### Task brief
Would you output the entries below only from the line containing "Viewport: 1349px width, 437px" through the line containing "600x364 pixels. How", exactly as they stand and with both ends included?

### Saved entries
☆ ☆ ☆ ☆ ☆ ☆ ☆
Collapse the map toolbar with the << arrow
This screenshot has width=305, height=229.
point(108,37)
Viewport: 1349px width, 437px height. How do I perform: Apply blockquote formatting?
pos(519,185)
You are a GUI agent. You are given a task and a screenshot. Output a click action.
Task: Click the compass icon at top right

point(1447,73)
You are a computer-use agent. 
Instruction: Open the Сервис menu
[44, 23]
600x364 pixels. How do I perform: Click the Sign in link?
☆ ☆ ☆ ☆ ☆ ☆ ☆
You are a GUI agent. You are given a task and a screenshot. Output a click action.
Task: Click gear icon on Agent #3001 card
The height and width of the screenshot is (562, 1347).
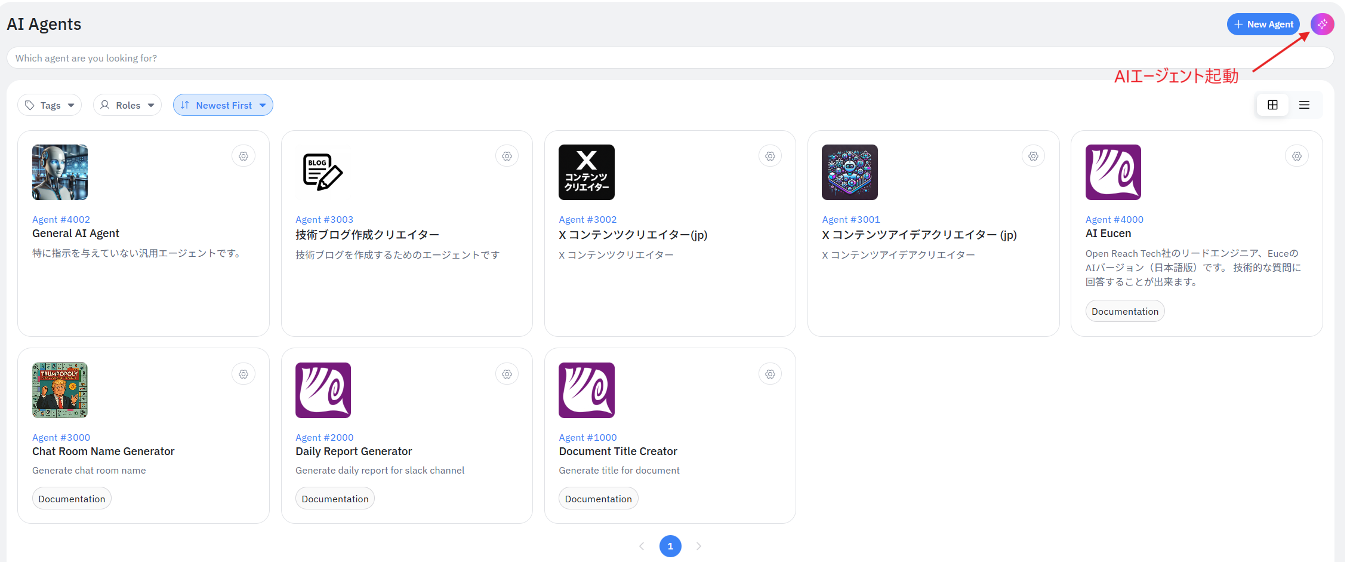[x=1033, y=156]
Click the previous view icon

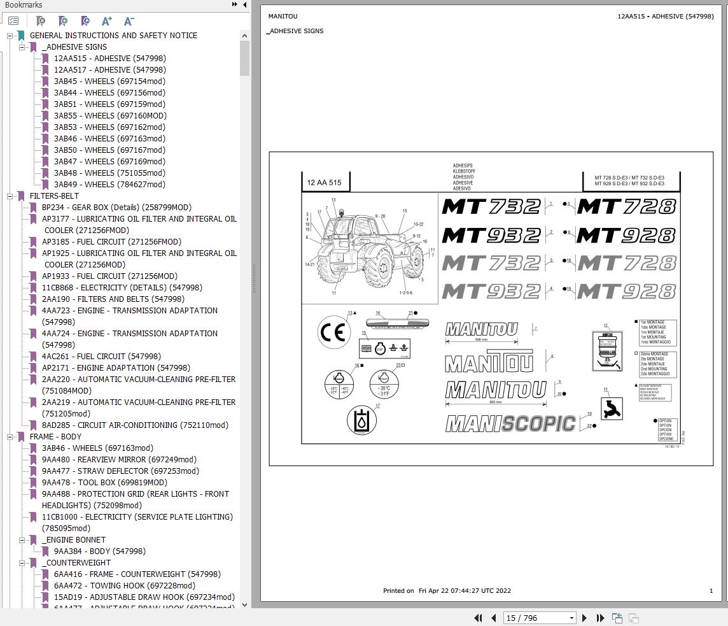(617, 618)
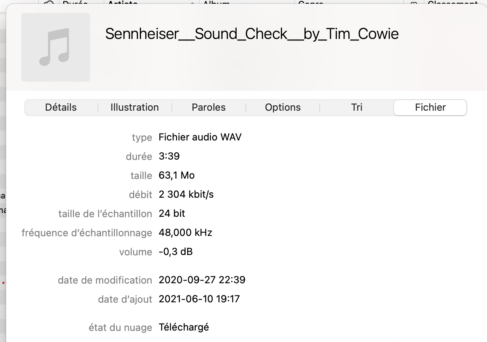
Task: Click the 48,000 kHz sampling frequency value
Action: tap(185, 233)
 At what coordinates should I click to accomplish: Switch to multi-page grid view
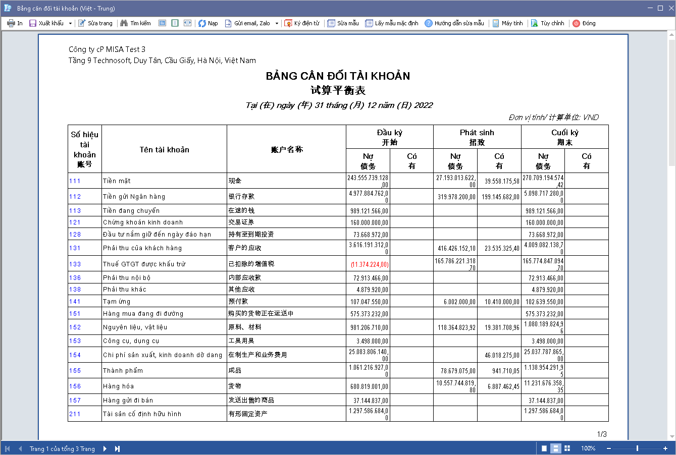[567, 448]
☆ ☆ ☆ ☆ ☆ ☆ ☆
### Answer to this problem
Viewport: 1349px width, 437px height. How do I perform: Apply blockquote formatting?
pos(519,185)
You are a GUI agent. You are given a task and a screenshot. Output a click action.
Task: Click the compass icon at top right

point(1447,73)
You are a computer-use agent. 
Instruction: Open the Сервис menu
[44, 23]
600x364 pixels. How do I perform: Click the Sign in link?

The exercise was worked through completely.